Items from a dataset

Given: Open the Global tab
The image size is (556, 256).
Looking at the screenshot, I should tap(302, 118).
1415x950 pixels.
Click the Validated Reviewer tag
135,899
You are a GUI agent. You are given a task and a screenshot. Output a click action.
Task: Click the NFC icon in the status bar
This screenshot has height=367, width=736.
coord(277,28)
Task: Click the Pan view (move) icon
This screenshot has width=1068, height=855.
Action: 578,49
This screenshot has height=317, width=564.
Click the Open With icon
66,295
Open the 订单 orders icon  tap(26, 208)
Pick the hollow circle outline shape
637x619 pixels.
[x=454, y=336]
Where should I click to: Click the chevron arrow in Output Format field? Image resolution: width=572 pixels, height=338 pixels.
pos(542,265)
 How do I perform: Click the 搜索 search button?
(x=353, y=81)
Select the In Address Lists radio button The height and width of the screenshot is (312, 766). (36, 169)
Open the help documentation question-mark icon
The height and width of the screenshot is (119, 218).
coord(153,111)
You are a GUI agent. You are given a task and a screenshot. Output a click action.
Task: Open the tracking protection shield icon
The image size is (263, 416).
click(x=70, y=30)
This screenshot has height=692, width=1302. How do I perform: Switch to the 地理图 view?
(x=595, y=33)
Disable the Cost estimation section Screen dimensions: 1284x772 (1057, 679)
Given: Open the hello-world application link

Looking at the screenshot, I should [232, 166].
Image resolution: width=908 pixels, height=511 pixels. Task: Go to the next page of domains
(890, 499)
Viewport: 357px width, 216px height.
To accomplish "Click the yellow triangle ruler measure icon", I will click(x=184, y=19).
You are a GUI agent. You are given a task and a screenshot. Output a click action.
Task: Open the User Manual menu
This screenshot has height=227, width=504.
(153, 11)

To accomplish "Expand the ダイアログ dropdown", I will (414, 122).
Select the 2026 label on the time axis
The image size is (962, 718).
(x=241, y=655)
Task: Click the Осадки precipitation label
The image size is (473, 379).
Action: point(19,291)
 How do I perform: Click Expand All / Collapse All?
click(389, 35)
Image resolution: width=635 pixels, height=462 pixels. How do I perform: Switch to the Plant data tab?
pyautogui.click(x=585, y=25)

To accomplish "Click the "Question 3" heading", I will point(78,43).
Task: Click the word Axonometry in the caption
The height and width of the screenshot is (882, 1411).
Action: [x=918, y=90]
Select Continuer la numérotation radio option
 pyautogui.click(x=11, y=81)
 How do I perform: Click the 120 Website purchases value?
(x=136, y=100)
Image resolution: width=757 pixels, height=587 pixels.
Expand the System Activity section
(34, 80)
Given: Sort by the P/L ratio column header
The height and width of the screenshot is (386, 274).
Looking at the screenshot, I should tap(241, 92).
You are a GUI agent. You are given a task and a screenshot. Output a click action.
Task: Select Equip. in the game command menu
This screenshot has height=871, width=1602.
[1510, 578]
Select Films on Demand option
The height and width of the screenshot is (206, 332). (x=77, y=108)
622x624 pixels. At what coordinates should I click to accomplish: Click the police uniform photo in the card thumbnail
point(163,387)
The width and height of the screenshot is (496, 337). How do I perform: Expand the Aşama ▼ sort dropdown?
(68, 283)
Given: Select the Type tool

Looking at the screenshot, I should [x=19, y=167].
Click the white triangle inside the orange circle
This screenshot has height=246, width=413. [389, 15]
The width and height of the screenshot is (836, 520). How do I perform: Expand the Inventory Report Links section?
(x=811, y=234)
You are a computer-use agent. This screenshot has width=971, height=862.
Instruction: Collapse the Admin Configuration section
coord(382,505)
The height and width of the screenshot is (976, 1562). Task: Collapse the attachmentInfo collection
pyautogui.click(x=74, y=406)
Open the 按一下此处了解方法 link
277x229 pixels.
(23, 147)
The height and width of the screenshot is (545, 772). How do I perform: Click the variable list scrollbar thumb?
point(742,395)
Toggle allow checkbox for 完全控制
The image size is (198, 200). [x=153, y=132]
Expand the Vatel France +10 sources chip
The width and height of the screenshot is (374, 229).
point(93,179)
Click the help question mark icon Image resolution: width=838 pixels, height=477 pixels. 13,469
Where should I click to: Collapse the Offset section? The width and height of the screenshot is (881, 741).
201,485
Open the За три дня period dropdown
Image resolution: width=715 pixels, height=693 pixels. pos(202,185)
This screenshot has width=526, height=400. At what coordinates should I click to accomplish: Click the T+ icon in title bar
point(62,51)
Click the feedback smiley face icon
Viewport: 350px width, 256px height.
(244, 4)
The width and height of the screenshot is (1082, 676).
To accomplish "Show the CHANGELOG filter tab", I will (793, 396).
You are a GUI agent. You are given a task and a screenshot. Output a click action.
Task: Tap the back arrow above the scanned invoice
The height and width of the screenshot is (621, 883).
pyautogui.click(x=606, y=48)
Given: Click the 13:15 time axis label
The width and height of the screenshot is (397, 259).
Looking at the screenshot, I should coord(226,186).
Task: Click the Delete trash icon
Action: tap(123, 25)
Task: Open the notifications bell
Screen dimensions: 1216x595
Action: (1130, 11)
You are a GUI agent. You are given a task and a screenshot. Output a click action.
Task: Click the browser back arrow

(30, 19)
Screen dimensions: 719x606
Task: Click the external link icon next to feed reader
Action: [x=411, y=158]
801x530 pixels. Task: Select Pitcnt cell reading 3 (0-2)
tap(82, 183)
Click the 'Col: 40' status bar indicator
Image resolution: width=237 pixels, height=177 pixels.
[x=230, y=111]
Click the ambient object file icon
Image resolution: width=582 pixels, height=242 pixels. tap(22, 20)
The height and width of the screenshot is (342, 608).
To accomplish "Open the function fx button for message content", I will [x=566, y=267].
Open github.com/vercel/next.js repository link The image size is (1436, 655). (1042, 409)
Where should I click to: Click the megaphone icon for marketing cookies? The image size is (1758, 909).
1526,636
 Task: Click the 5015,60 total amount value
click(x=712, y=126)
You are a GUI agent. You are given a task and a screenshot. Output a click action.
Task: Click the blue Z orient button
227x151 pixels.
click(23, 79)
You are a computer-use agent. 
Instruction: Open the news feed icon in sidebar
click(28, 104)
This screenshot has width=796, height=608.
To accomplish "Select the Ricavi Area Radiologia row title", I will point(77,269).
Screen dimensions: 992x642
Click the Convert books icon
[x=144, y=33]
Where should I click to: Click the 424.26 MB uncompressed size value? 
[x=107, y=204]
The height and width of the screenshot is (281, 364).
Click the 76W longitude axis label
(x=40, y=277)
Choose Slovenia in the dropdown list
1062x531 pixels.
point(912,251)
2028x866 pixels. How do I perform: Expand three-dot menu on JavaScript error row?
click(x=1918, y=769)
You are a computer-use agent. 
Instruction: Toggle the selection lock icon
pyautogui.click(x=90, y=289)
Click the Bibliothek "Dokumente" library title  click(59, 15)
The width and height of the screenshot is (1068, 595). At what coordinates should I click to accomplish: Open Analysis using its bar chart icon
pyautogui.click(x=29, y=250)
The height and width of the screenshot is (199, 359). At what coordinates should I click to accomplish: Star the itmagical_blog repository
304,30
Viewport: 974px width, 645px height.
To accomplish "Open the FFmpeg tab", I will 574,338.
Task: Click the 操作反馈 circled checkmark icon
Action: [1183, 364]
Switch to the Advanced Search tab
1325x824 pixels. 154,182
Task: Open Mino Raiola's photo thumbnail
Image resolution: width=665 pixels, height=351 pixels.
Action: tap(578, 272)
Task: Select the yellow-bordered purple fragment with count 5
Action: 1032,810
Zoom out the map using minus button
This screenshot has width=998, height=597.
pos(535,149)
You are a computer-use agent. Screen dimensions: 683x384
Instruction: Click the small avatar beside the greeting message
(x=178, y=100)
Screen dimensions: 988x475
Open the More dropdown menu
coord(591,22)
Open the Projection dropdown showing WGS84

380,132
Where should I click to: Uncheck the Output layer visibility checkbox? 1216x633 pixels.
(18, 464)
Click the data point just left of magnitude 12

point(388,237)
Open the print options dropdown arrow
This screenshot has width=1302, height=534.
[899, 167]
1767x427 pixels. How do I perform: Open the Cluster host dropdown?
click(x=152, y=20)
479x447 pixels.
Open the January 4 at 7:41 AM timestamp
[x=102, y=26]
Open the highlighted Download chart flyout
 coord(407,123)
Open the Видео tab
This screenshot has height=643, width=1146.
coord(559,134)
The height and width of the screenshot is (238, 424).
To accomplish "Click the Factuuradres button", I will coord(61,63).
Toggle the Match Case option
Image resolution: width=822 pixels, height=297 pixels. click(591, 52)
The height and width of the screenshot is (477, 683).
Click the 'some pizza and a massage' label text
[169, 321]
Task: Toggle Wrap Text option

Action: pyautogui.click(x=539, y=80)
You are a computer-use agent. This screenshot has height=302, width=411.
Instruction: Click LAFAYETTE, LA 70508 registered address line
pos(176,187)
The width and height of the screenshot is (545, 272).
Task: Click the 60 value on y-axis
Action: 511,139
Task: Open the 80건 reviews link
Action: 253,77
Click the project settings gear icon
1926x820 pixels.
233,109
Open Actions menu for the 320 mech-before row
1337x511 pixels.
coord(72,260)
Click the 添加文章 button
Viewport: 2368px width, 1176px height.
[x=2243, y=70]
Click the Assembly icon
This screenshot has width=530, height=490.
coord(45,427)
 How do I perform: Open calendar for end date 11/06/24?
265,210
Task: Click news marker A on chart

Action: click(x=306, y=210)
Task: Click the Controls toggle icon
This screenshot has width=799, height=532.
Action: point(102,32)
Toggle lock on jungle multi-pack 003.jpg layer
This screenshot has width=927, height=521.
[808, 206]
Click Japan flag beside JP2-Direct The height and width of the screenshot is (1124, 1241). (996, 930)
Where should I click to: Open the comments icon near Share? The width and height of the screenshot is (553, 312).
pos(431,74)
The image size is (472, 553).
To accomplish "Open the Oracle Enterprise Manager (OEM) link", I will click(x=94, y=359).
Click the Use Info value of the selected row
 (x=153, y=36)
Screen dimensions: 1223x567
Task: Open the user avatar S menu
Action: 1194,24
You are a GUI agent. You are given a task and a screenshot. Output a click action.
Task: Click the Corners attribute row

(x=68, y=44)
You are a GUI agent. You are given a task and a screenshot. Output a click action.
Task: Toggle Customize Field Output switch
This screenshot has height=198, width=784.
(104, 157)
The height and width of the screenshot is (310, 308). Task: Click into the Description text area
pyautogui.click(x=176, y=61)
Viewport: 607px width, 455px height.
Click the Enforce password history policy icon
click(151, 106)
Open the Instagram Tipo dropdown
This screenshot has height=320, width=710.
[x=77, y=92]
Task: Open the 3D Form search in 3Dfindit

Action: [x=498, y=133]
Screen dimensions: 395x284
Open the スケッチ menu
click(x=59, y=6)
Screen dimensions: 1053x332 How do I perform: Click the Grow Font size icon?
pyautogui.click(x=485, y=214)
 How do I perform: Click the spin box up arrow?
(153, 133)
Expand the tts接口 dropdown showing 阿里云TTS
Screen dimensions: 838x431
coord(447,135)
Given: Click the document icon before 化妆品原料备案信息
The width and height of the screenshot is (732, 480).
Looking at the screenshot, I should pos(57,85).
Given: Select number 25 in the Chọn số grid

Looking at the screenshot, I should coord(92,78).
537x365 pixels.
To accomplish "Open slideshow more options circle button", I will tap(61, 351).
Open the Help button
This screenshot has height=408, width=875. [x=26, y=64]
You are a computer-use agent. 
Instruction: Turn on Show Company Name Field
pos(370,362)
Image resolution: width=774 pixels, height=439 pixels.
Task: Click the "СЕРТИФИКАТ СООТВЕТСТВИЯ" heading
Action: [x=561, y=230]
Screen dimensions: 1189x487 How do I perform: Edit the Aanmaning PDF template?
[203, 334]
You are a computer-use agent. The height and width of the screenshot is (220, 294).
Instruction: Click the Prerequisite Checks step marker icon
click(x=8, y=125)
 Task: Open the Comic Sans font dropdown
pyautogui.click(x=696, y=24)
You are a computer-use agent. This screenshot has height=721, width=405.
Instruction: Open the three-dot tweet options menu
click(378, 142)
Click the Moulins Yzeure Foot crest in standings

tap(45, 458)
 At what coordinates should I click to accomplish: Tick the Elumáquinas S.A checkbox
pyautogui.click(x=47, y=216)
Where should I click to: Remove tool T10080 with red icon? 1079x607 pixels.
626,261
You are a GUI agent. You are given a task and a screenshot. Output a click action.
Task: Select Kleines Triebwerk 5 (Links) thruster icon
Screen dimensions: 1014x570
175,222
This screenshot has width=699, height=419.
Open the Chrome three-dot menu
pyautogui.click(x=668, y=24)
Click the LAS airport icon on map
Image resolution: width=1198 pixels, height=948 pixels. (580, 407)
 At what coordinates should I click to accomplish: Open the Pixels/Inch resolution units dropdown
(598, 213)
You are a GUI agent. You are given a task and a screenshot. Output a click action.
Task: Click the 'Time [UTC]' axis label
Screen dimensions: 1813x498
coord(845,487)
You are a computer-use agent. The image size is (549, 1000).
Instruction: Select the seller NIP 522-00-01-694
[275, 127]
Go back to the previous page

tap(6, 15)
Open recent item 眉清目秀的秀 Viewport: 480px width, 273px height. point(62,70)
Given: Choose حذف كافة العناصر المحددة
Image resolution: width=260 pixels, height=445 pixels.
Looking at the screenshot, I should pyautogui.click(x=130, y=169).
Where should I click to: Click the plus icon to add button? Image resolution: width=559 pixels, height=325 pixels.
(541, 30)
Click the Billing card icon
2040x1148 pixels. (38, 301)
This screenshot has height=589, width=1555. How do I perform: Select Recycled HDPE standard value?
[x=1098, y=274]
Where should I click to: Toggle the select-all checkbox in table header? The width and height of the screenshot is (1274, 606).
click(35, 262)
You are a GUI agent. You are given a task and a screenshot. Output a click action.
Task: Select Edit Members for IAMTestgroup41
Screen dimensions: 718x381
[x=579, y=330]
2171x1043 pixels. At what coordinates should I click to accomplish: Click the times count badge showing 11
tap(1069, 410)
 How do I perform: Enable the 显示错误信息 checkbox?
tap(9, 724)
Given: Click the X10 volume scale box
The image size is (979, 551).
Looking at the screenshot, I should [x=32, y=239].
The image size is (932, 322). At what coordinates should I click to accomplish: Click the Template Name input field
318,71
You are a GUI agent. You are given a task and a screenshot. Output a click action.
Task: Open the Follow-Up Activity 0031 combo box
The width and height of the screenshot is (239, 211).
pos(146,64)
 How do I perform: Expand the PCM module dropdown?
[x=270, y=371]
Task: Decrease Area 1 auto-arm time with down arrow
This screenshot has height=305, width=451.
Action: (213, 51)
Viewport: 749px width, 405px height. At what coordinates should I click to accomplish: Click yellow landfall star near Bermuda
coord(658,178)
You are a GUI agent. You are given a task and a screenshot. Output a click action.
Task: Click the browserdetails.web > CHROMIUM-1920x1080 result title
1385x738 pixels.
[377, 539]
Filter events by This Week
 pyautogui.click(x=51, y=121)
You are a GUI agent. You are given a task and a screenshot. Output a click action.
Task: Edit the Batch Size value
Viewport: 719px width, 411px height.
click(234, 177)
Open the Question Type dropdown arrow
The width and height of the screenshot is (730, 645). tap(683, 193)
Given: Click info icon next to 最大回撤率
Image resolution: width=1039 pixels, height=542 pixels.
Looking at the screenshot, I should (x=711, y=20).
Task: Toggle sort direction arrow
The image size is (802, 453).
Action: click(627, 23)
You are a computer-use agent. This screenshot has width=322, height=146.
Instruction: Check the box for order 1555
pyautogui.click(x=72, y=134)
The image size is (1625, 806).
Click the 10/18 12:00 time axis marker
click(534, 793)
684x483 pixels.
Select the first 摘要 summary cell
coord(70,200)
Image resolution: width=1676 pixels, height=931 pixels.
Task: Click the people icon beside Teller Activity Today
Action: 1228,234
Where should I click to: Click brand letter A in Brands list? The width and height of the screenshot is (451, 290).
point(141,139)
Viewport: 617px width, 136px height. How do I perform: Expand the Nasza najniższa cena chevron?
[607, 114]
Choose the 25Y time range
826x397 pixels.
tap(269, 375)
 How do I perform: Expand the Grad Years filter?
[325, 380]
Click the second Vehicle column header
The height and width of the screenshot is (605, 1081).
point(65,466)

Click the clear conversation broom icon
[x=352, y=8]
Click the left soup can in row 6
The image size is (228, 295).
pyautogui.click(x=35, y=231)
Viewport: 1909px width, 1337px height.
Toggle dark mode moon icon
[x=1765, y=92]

* EXERCISE REQUIREMENTS
Output, as a numbered list with blank lines left out, the lines of the items starting with the line that contains "Task: Toggle Wrap Text option" and continuing through the line that contains "Action: point(102,32)".

* THE OUTPUT
1. Task: Toggle Wrap Text option
2. Action: pyautogui.click(x=539, y=80)
3. You are a computer-use agent. This screenshot has height=302, width=411.
4. Instruction: Click LAFAYETTE, LA 70508 registered address line
5. pos(176,187)
6. The width and height of the screenshot is (545, 272).
7. Task: Click the 60 value on y-axis
8. Action: 511,139
9. Task: Open the 80건 reviews link
10. Action: 253,77
11. Click the project settings gear icon
12. 1926x820 pixels.
13. 233,109
14. Open Actions menu for the 320 mech-before row
15. 1337x511 pixels.
16. coord(72,260)
17. Click the 添加文章 button
18. Viewport: 2368px width, 1176px height.
19. [x=2243, y=70]
20. Click the Assembly icon
21. This screenshot has width=530, height=490.
22. coord(45,427)
23.  How do I perform: Open calendar for end date 11/06/24?
24. 265,210
25. Task: Click news marker A on chart
26. Action: click(x=306, y=210)
27. Task: Click the Controls toggle icon
28. This screenshot has width=799, height=532.
29. Action: point(102,32)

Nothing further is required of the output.